After a four-year wait, an inquest opens tomorrow amid claims the Prison Service has failed to learn the lessons from previous violent deaths which should have saved Mr Clegg's life.
Preece-Smith, 24, was serving a life sentence for arson with intent to endanger life after setting fire to his probation hostel in Wakefield on 1 January 2006.
A young man with a long criminal record, he posed a high risk to the public, according to a pre-sentencing report by his probation officer, which prison officers should have seen. He had also threatened to hurt Mr Clegg in the days leading up to his death – a fact recorded in his prison notes.
Nevertheless, Mr Clegg was allocated a cell to share with the convicted arsonist. Cell sharing is common because of overcrowding but according to prison rules, remand prisoners should not be forced to share with a convicted prisoner.
If sharing is unavoidable, the prison must undertake and regularly review a Cell Sharing Risk Assessment (CSRA) for each prisoner to ensure the arrangement is safe for both. Mandatory CSRAs were introduced after the murder of Zahid Mubarek, 20, at Feltham Young Offenders Institute by a cellmate in 2000. Since then, several murders and countless assaults have highlighted shortcomings in the way CSRAs are carried out and used by prison staff.
Mr Clegg died two years after Shahid Aziz had been murdered in the same prison. A report by the Prison and Probation Ombudsman into Mr Aziz's murder, published in October 2005, criticised the quality of CSRAs at Leeds. The report recommended urgent action to improve the timing, quality and use of CSRAs, to ensure violent prisoners were not put into cells with others.

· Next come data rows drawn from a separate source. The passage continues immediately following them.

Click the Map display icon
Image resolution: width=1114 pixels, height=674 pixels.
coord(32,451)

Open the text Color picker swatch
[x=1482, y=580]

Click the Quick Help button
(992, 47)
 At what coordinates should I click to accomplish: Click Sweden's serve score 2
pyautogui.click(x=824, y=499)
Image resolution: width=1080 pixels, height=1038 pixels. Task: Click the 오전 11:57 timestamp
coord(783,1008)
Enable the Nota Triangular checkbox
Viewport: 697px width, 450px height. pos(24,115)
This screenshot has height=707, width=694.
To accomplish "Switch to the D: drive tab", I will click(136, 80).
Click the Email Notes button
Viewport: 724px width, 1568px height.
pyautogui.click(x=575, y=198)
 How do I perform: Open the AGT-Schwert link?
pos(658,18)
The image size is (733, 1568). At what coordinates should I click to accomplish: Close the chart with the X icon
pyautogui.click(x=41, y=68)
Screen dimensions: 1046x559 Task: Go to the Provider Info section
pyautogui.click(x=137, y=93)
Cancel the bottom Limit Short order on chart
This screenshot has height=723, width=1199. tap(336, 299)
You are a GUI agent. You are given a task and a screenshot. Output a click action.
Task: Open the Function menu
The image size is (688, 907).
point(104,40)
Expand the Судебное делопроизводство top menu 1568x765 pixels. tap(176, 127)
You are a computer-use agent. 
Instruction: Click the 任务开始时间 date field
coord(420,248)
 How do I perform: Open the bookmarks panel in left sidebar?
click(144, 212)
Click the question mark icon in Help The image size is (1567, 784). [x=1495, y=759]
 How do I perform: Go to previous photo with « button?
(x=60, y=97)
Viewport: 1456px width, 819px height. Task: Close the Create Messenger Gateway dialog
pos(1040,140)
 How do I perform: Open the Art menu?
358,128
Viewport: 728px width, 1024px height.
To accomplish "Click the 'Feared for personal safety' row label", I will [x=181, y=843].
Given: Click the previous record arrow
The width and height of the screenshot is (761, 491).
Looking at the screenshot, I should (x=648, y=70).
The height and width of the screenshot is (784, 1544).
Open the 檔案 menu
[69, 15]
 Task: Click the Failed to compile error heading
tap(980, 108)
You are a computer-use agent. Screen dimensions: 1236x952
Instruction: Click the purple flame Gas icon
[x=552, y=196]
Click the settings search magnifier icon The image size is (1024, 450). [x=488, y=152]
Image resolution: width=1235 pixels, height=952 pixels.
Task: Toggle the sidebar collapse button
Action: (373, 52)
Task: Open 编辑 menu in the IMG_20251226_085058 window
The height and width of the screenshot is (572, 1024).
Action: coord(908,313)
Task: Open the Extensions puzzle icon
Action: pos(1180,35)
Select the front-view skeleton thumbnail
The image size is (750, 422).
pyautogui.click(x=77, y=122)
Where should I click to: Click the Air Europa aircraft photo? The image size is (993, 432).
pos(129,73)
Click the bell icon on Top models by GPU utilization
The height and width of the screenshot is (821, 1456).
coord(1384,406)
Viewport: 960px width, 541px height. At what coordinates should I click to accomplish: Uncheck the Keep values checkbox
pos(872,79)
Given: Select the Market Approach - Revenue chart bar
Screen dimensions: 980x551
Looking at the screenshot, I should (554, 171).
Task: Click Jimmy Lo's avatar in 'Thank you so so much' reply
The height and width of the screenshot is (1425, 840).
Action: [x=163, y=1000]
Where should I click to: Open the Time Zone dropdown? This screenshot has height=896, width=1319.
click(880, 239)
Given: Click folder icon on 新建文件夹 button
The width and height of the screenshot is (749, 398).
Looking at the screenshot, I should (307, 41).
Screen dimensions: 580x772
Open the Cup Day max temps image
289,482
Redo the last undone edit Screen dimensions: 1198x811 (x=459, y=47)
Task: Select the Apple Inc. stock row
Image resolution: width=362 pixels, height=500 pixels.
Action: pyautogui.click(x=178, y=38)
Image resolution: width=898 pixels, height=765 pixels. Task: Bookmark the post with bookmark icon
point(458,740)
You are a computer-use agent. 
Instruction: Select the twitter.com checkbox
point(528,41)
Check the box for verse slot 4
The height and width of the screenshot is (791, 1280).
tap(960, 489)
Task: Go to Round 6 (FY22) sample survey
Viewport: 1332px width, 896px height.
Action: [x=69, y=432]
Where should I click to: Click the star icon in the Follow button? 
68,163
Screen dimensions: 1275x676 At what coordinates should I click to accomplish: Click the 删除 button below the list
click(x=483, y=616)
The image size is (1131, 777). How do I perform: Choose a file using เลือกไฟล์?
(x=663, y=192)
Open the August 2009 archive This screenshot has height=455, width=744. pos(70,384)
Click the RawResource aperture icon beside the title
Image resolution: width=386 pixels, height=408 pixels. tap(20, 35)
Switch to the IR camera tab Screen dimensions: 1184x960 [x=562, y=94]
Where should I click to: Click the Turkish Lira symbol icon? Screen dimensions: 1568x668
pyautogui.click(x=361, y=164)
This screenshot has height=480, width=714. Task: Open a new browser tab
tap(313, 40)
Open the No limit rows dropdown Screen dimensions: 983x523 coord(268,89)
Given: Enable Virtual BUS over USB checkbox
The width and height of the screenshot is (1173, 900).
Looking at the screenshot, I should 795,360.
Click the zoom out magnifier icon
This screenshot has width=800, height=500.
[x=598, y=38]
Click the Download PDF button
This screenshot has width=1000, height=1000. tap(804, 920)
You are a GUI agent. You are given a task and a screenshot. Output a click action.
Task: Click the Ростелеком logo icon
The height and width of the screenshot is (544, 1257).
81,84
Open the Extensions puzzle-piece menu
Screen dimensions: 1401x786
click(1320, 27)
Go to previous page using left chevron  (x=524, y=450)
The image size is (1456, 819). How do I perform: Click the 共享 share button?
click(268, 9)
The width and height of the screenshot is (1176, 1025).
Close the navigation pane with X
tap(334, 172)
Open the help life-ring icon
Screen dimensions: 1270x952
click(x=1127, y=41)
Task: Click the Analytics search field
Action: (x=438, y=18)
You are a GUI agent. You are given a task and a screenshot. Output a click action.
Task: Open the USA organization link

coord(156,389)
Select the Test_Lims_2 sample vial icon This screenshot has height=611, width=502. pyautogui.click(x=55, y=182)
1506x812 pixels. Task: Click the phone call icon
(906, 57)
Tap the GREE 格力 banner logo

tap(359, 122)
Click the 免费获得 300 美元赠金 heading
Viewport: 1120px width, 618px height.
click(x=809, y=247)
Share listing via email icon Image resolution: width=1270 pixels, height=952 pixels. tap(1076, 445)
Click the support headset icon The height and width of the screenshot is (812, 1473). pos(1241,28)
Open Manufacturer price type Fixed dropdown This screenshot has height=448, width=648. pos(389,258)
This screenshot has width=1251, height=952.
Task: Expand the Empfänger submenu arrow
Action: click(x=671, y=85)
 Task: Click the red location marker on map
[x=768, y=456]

Coroner David Hinchcliff, who also sat on the Aziz inquest, will hear evidence from 100 witnesses over the next seven weeks, and must decide whether Leeds prison acted on the Aziz report recommendations when ruling on the cause of death.
Daniel Machover, the Aziz family's solicitor, believes not: "It is extraordinary that this keeps happening again and again because the prison service fails to learn the most urgent lessons."
The murder of Ryan Beaver, 35, in Salford's Forest Bank prison in September 2008 by a cellmate who had previously threatened to assault him, suggests the failings are widespread. A review of CSRAs is under way.
Mr Clegg attended two bail hearings during his 12 days in prison, but no hostel was found for him. Another hearing was due on the day he was found hanging. The next morning his mother received a bogus letter, written by Preece-Smith pretending to be her son. She never recovered from her son's untimely death and died in 2008.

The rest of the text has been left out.